2021 New York City Council election, District 1 general election
| Party |  | Candidate | Votes | % |
|---|---|---|---|---|
|  | Democratic | Christopher Marte | 16,733 | 72.1 |
|  | Independent NY | Maud Maron | 3,265 | 14.0 |
|  | Republican | Jacqueline Toboroff | 3,166 | 13.6 |
| Total votes |  |  | 23,212 | 100 |

=== 2022 Congressional District elections ===

In 2022, Maron ran against Carolyn Maloney in the Democratic Primary for New York's 12th Congressional District. During her campaign, she raised concerns about the inclusion of transgender women in college athletics, stating "Now, any dude who feels like a woman is supposed to be treated like a woman. That's absurd".

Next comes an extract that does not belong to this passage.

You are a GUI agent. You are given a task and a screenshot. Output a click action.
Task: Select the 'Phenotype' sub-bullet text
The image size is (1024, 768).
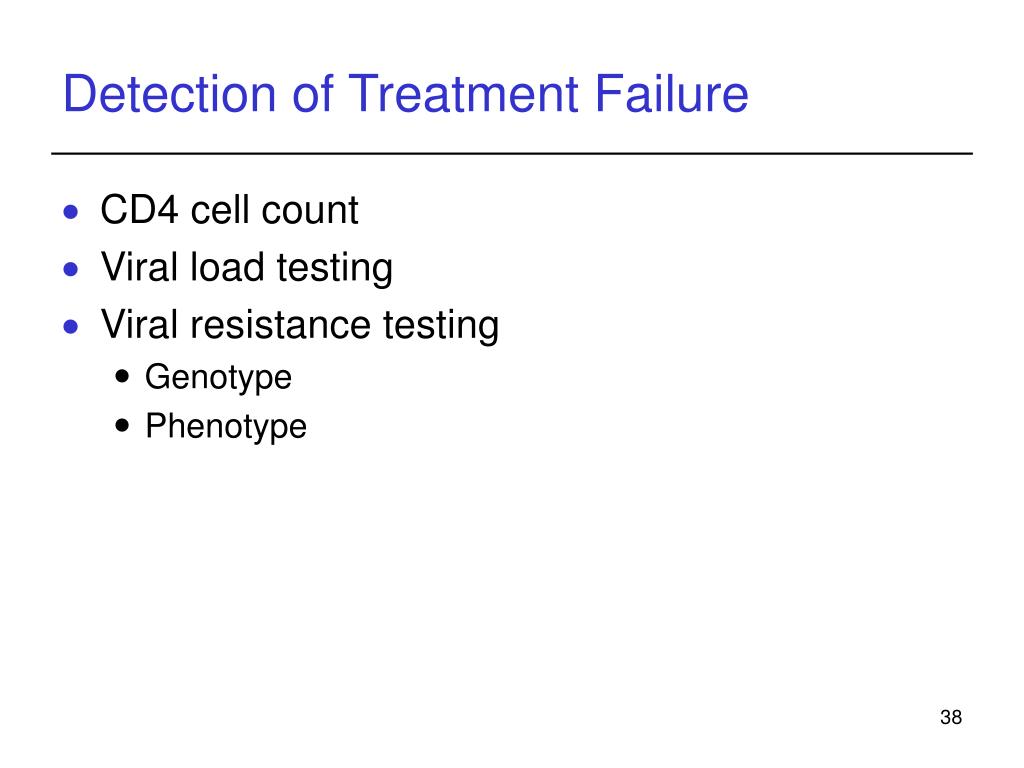point(226,427)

Maron also ran in the Democratic Primary for the 10th Congressional district, calling for revisions to the Biden administration's proposed updates to Title IX and exclusion of transgender people from women's athletics and "single sex spaces". Maron stated the policies would one of her top issues if she were elected, arguing that the inclusion of protections for gender identity will do "real damage to girls and women". Maron lost with 1% of the vote.

2022 New York's 10th congressional district Democratic primary
| Party |  | Candidate | Votes | % |
|---|---|---|---|---|
|  | Democratic | Dan Goldman | 16,686 | 25.8 |
|  | Democratic | Yuh-Line Niou | 15,380 | 23.7 |
|  | Democratic | Mondaire Jones (incumbent) | 11,777 | 18.2 |
|  | Democratic | Carlina Rivera | 10,985 | 17.0 |
|  | Democratic | Jo Anne Simon | 3,991 | 6.2 |
|  | Democratic | Elizabeth Holtzman | 2,845 | 4.4 |
|  | Democratic | Jimmy Li | 777 | 1.2 |
|  | Democratic | Yan Xiong | 686 | 1.1 |
|  | Democratic | Maud Maron | 578 | 0.9 |
|  | Democratic | Bill de Blasio (withdrawn) | 477 | 0.7 |
|  | Democratic | Brian Robinson | 322 | 0.5 |
|  | Democratic | Peter Gleason | 147 | 0.2 |
|  | Democratic | Quanda Francis | 121 | 0.2 |
| Total votes |  |  | 64,772 | 100.0 |

== Views ==
Maron describes herself a former liberal. The New York Times has described her as a conservative activist.

=== Race ===

Maron argues that Critical Race Theory has influenced how teachers educate their students, though CRT is not taught in the city's public schools, and that extended classroom discussions on race are unnecessary.

=== COVID-19 policies ===
Maron has opposed mask mandates in public schools.

=== Transgender students ===
Maron supports policies that would ban transgender children in schools from using bathrooms or playing on sports teams congruent with their gender identity.

Maron has described city schools as an "oppressor woke environment where DOE employees make them pledge allegiance to their LGBTQI+ religion". Parents and teachers called for her removal from the CEC District 2 board following a story published by The 74 which revealed private texts in which Maron stated "there is no such thing as trans kids" and "the social contagion is undeniable" when replying to a parent's concerns about the number of LGBTQ+ youth in their child's school. A DOE spokesperson called the comments "despicable and not in line with our values". In February, Maron led a resolution urging Eric Adams's education officials to restrict transgender girls' athletic participation.

== Personal life ==
Maron was born in Manhattan and lived in Pennsylvania before returning to Manhattan in the 1980s to attend Barnard College. She taught at the Cardozo School of Law from 2003 to 2005.

Maron is a mother of four. She is married to Juan Pablo and has lived in District 1 for the last 20 years. She is a convert to Judaism.